Fig. 1.

Influenza HA protein structure. (A) Schematic representation of HA with indicated fusion peptide (FP), refolding regions 1 and 2 (RR1 and RR2), heptad repeat (HR) motif, central helix (CH), transmembrane (TM) domain, and cytoplasmic domain (CD). (B) Structure of prefusion trimeric WT H3-HK68 [PDB identifier 4FNK (22)] in surface representation (gray). The internal protein structure is outlined in the cartoon with one monomer colored according to A. (C) Bend of the helical structure between helices D and E. (D) Conformation of the postfusion monomer [PDB identifier 1QU1 (50)]. (E) Location of histidine switches 1 and 2 (pHS1 and pHS2).
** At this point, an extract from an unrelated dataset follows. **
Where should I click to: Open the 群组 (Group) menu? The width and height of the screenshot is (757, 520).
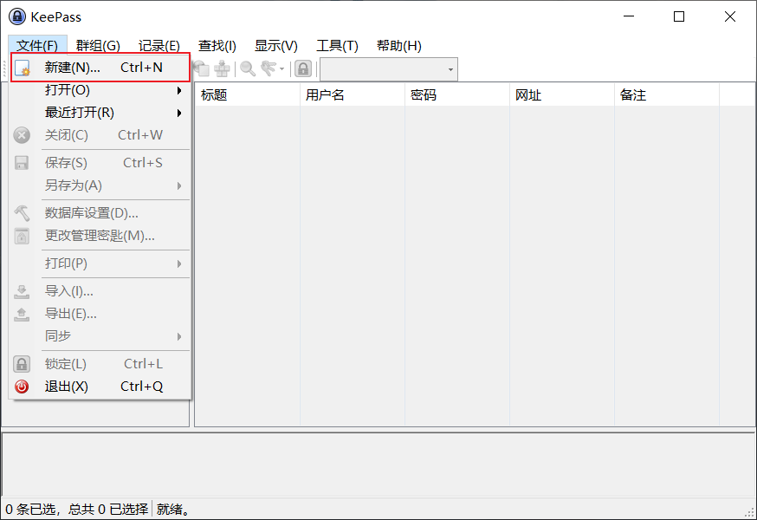pos(98,46)
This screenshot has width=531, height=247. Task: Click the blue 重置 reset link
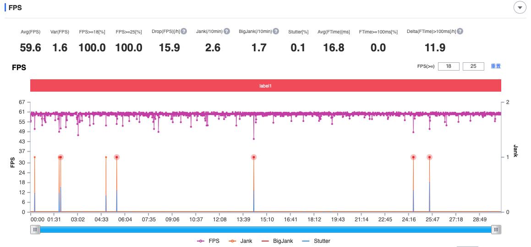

The histidines and charged residues forming the switches are shown in space, filling representation in orange for pH switch 1 (pHS1) and yellow for pH switch 2 (pHS2). Fusion inhibitor Arbidol is plotted in blue based on PDB identifier 5T6N (18). pHS1, pHS2, and Arbidol binding to the other protomers were plotted as outline. (F) Details of the structure of the histidine switches pHS1 and pHS2 in the WT HA. H106-K51-E103 linked by hydrogen bonds in pHS2 (Top) and H26-R153-E150 triad in pHS1 (Bottom). Residues belonging to pHS1 and pHS2 are outlined in the same color as in E.